Allá por 2006 puso uno en la red una bitácora que llamó Los Diarios de Rayuela. Según la
definición de Martín López-Vega: “el diario tiene una ventaja sobre cualquier
otro formato que podamos elegir para la escritura, y es que en él son
utilizables todos los demás.” Ese era el
espíritu que inspiraba aquella aventura —que la inspira aún hoy, eso sí con
menos constancia— y el que a buen seguro inspiraba a otros muchos blogueros que
por entonces iniciaron una andadura parecida.
Entre ellos estaba —está, pues su página sigue más o menos viva—, Juanma
Hernández, que urdió lo que llamó El hilo
invisible con fotografías, viajes, comentarios sociales y literarios,
berrinches varios, reseñas y una especie de reflexiones, de inspiración casi aforística,
que llamó “nocturnos”. La lenta pero prolongada cosecha de aquellos nocturnos
está hoy compilada en el libro que presentamos, Cuando la noche te alcanza.

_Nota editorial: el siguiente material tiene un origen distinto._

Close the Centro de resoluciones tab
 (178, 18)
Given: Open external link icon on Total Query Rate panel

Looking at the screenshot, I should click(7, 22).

Aquellas bitácoras, la de Juanma, la mía, la de otros
muchos que hicieron del medio un canal de expresión y comunicación, fueron fértiles
durante un largo tiempo y al crecer en paralelo y favorecer entre ellas la
existencia de vasos comunicantes, propiciaron incluso la amistad entre sus
autores. Recuerda uno, por ejemplo, con especial cariño a Ismael Rozalén, Ernesto Baltar, a Enka
Salatti, a Manuel Jabois, al Señor de Portorosa, a Daniel Pelegrín, a Isabel
Parreño o a Miguel Sanfeliu. Algunos comenzaban brillantes carreras literarias
o periodísticas en esa época. A Juanma lo conocí personalmente en septiembre de
2007. Y así, según se transcribe, conté nuestro primer encuentro en Los Diarios de Rayuela: Una bitácora. Un comentario. Respuesta
afable. Se hace costumbre el sitio. Se vuelve a él como el asesino al lugar del
crimen. Tenemos huellas por todas partes. Atrevimiento. Hay una dirección de
correo en el perfil. Se manda un mensaje subterráneo. Atraviesa el trayecto
oculto a la vista de los demás. Llega sin mácula al otro lado. Complicidad.

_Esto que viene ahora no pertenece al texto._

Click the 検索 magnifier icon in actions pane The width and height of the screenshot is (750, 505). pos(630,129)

Ciudades distantes. Y de repente un viaje que nos acerca. Y lo que era sólo el
perfil impreciso de alguien de quien sólo conocemos sus palabras —no la voz, no
su tacto, no su risa—, se convierte en una presencia hacia la que avanzamos
desconfiantes. Siempre asusta lo desconocido. Puerta del hotel. Hora de la
cita. Llego con antelación. Rodeo la manzana. La muerdo con pasos indecisos.
Dan las en punto. Lo reconozco. Avanzo con la mano tendida y la sonrisa franca.

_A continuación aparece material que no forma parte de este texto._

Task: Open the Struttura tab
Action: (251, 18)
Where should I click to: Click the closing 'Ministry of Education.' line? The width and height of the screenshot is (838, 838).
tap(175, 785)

Todo resulta fácil. El paseo. La conversación. La confidencia. Se hace de noche
en el muelle. Subimos al cerro. Abarcamos todo un paisaje oceánico en bonanza.
Toda una ciudad de luces recién encendidas. Cenamos. Sidra y pescado. Muy
lento. Entre bocado y bocado da tiempo para echarle argamasa a la amistad. Y
hasta de balompié se habla. Él recuerda a Cardeñosa, aquel tipo enjuto y
desgarbado del que no parecía nunca del todo creíble que pudiera jugar con tamaña
elegancia. Y recuerdo yo, por mi parte, a otro jugador donairoso que formó en
el mejor Sporting, Tati Valdés. Y un partido televisado de un sábado de los
años setenta. El campo embarrado. Las gradas casi llenas. Encuentro trabado.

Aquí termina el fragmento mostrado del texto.